═════ Study text ═════

Bohdan-Khomtchouk / Biochat

Natural language processing of Gene Expression Omnibus data
http://www.biochat.ai
MIT License
49 stars 13 forks source link

GDS: "Technology type: in situ oligonucleotide" --> microarray #2

Closed Bohdan-Khomtchouk closed 6 years ago

Bohdan-Khomtchouk commented 6 years ago

Most of the GDS entries are "Technology type: in situ oligonucleotide", which means it's a microarray sample. We should add this to the metadata field. Just scrape the Technology type metadata field for all GDS entries and replace "in situ oligonucleotide" with "microarray" in the UI.

vseloved commented 6 years ago

@Bohdan-Khomtchouk Can you point to a particular record with a "Technology type" field as I can't find any neither in GDS, nor in GSE?

═════

## Task requirements
• A. According to the Biochat issue thread, why should "in situ oligonucleotide" be replaced with "microarray" in the UI?
• B. In the Biochat issue thread, what does vseloved say they could not find in either GDS or GSE?
• C. Write the next reply in the Biochat issue thread, continuing after vseloved's question.

═════ Data under study ═════

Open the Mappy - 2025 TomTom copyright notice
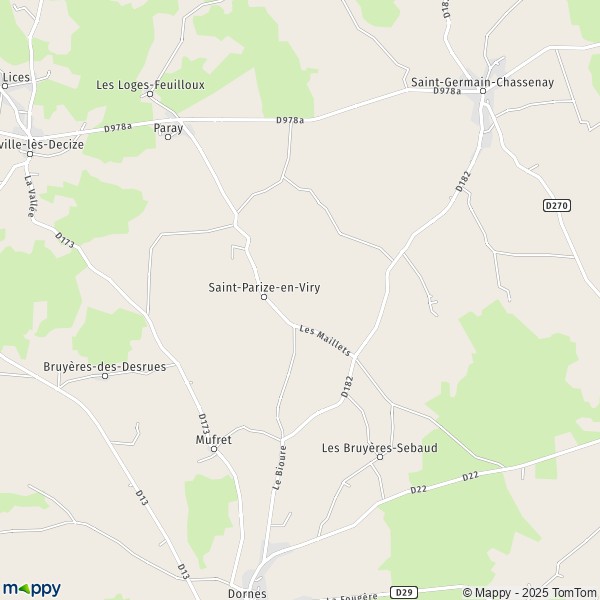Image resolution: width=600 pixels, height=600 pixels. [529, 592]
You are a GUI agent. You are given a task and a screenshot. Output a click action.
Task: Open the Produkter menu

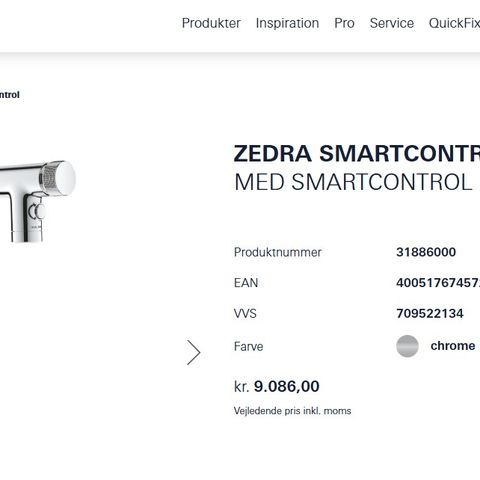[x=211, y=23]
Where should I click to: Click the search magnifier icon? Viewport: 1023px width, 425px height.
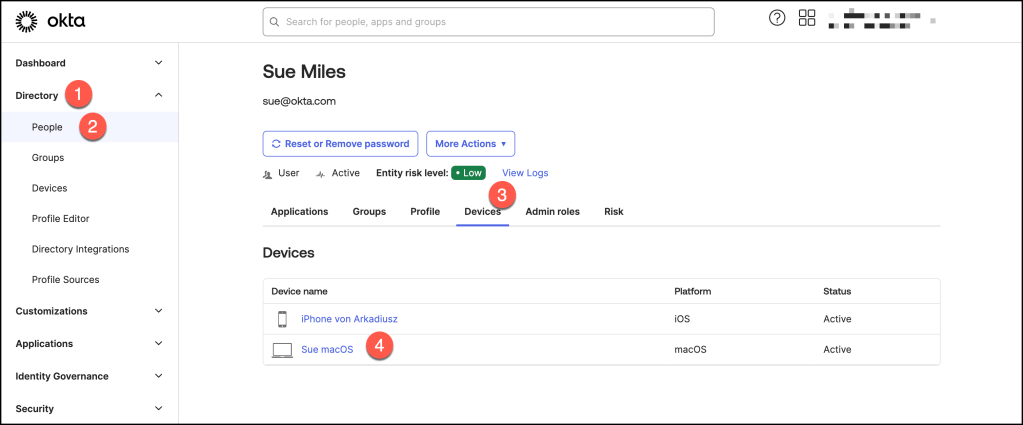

═════
═════ Data under study ═════

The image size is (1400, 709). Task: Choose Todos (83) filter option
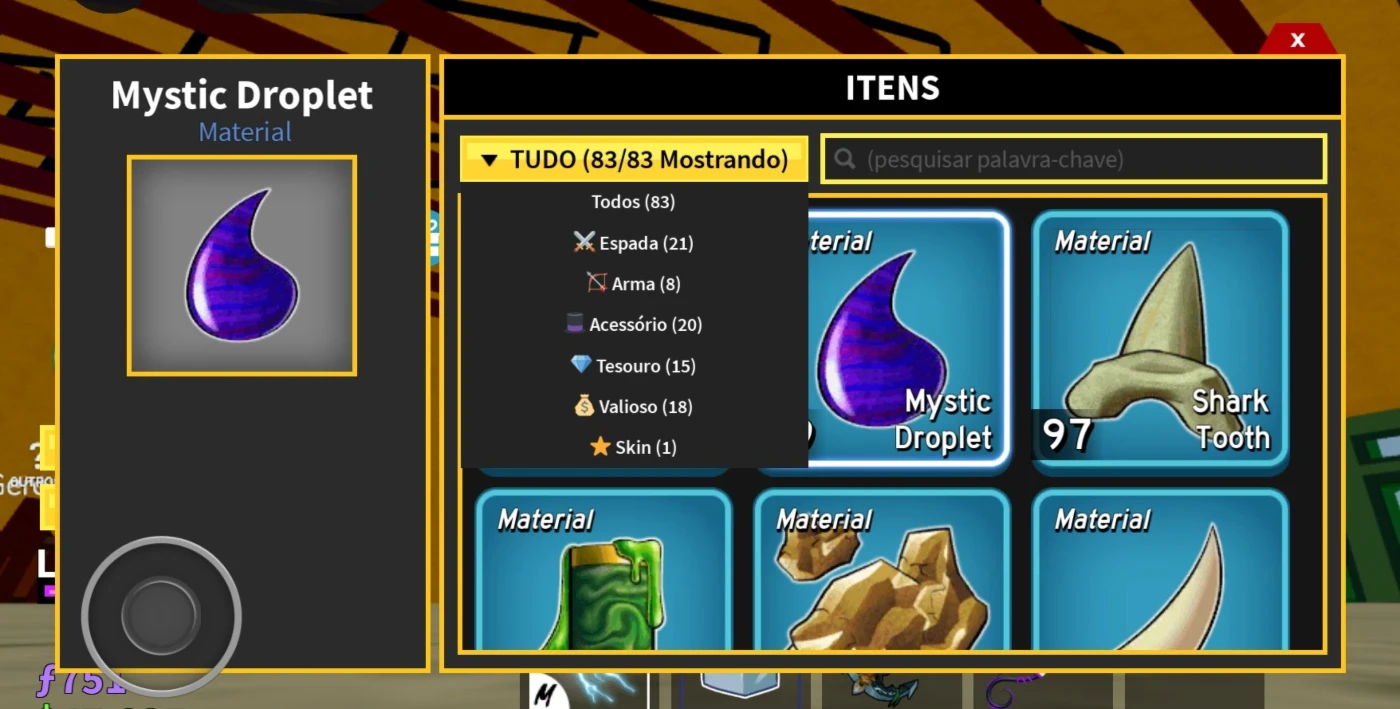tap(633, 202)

═════

## Task-by-task answers
• A. The thread says that "Technology type: in situ oligonucleotide," which appears in most GDS entries, means the sample is a microarray sample. So showing "microarray" in the metadata field names the technology plainly.

• B. Any record with a "Technology type" field.

• C.
Bohdan-Khomtchouk commented 6 years ago

@vseloved Each GDS entry (e.g., https://www.ncbi.nlm.nih.gov/sites/GDSbrowser?acc=GDS10) has a Platform metadata field with a hyperlinked GPL accession ID (e.g., GPL24), which is where you will find the Technology type metadata field which, in the case of GDS10, says "in situ oligonucleotide". This means it's a microarray data record.

N.B.: According to the Reference Series metadata field, GDS10 corresponds one-to-one with GSE11, which you can ascertain by looking at the identical publication (i.e., citation info). When you click on GSE11 you see that the Experiment type is "Expression profiling by array". This also means it's a microarray data record.

In summary, both "Expression profiling by array" (for GSE data records) and "in situ oligonucleotide" (for GDS data records) should be coded in Biochats as "microarray".